Putting this all together, we saw a great opportunity–to go deep, by seeking out and backing the highest potential social entrepreneurs we could find, and to go broad, by building the field of social entrepreneurship. Thinking more like a social entrepreneur—which was no accident given our founder’s DNA—we crafted the strategy that, with tweaks and upgrades, continues to serve us today—to help bring about change where change is most needed by investing in, connecting and celebrating social entrepreneurs dedicated to solving the world’s most pressing problems.
I know you’re expecting me to define a social entrepreneur, and I’m not going to disappoint you. I actually hope to convince you that social entrepreneurs play a distinctive role in driving societal progress, that they are to social change what business entrepreneurs are to economic progress.
Both the concept and practice of entrepreneurship has been around for hundreds of years, way before those paradigmatic Silicon Valley entrepreneurs came on to the scene.

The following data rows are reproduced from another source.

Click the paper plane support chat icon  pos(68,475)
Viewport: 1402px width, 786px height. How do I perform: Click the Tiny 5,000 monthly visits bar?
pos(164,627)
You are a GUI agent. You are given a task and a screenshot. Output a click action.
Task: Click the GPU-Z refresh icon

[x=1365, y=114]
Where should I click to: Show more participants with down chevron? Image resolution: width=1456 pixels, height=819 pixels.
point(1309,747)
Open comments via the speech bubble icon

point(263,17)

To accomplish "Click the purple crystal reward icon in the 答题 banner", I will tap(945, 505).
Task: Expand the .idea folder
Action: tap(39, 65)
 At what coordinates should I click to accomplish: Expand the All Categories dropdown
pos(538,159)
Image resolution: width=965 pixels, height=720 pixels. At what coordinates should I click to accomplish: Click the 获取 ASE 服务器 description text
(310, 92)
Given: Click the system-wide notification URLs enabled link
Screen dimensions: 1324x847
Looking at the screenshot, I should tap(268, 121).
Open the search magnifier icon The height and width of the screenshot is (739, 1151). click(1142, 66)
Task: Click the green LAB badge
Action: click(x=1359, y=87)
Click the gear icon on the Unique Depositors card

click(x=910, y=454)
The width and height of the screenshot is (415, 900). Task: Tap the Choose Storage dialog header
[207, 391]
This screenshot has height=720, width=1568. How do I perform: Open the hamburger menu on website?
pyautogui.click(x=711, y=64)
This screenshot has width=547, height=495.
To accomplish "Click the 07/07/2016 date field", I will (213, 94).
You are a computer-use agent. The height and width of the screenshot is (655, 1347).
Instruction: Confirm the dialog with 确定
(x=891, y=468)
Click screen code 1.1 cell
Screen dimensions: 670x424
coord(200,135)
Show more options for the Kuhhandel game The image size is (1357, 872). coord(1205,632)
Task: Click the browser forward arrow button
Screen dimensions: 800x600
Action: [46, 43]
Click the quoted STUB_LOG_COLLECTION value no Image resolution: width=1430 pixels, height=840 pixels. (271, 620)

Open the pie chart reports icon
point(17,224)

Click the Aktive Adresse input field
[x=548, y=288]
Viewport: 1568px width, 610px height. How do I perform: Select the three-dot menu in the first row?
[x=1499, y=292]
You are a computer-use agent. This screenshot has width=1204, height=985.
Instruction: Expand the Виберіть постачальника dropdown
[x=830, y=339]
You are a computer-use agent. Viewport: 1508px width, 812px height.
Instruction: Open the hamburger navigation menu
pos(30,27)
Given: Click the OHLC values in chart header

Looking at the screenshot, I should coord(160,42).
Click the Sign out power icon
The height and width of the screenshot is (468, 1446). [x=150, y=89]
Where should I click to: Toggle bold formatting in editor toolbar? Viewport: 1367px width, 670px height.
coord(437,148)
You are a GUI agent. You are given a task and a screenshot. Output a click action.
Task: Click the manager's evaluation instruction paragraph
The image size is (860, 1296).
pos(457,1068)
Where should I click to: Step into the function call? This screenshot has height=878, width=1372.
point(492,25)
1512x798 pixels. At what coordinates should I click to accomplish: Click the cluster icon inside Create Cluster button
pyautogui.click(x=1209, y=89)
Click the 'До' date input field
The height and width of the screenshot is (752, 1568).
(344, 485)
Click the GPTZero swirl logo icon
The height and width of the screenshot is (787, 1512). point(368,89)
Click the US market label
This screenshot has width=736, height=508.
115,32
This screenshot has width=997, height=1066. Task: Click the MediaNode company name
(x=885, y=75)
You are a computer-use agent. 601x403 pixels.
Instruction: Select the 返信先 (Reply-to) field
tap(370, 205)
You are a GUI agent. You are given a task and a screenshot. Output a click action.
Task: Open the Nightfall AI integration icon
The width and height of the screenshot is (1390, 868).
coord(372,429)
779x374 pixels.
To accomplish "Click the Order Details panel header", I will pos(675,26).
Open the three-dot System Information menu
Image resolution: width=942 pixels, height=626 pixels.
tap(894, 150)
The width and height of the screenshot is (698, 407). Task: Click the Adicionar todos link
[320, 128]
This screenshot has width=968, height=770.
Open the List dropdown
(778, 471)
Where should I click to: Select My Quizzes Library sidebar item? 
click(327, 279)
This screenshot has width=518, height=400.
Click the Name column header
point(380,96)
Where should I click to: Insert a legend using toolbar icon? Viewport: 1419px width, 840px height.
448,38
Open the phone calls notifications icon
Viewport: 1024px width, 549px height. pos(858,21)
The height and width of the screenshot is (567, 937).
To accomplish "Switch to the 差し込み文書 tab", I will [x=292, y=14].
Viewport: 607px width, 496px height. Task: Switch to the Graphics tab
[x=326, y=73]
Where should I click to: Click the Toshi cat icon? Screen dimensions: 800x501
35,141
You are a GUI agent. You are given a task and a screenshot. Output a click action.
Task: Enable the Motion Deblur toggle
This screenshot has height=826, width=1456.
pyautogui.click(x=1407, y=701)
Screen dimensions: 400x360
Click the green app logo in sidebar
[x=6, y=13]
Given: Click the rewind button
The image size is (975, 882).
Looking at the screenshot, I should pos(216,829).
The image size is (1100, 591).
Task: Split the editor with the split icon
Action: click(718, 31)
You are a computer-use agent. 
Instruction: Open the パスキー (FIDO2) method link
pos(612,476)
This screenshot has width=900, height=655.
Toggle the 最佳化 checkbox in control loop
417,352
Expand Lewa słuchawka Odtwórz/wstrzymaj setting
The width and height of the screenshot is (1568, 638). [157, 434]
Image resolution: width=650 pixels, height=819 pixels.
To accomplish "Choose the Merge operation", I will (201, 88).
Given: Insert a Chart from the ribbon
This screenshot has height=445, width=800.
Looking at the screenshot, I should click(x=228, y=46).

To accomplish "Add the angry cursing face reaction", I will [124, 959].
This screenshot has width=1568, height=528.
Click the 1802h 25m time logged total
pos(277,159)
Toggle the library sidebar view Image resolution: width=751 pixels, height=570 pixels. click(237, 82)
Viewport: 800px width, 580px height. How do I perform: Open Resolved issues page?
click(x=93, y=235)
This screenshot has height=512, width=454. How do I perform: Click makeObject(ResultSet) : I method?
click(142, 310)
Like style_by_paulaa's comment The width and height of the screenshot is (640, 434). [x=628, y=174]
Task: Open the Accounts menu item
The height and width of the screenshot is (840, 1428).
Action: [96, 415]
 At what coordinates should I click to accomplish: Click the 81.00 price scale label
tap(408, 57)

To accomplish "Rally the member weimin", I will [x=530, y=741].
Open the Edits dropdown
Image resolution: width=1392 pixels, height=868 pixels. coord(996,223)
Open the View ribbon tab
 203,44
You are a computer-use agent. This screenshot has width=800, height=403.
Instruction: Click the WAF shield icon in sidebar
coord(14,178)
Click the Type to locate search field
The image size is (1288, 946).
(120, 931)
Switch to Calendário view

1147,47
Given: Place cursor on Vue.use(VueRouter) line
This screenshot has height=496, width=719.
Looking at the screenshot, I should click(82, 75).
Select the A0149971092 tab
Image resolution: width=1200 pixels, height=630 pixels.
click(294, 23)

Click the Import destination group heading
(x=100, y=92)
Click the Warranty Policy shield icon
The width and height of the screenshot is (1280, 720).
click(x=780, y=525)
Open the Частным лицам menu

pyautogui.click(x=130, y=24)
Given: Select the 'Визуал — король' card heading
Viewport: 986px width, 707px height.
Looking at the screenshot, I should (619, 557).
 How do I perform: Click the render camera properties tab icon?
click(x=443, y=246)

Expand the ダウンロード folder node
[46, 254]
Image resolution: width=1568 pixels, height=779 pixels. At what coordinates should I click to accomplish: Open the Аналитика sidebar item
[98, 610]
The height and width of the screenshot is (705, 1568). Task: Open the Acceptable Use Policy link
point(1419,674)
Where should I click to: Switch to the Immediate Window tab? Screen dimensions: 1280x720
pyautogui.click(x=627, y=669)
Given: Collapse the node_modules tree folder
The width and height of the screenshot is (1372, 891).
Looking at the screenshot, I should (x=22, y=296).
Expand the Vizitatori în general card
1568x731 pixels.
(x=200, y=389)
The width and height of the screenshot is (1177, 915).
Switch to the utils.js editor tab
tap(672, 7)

As early as the 16th Century, the term was used to describe someone who undertakes a business venture, and by the 18th century, an Irishman thought to be the first economic theorist, Richard Cantillon, characterized entrepreneurs as those who bear the risk of bringing an idea or an innovation to the marketplace.
Social entrepreneurs, like entrepreneurs, are game changers. Joseph Schumpeter’s famous paradox defines entrepreneurs as forces of creative destruction; we define them as pioneers of innovations whose purpose is to benefit humanity. They’re out to change the status quo—what Roger Martin, Dean of the Rotman School of Business at the University of Toronto, and I have characterized as unjust societal equilibria that sustain human suffering, marginalization, and oppression—that hold people back from realizing decent lives and their potential.
Social entrepreneurs see opportunities where others see intractable problems. Fueled by the power of their visions, they assume the risk of building ventures, generally in the form of organizations, to drive their innovations forward.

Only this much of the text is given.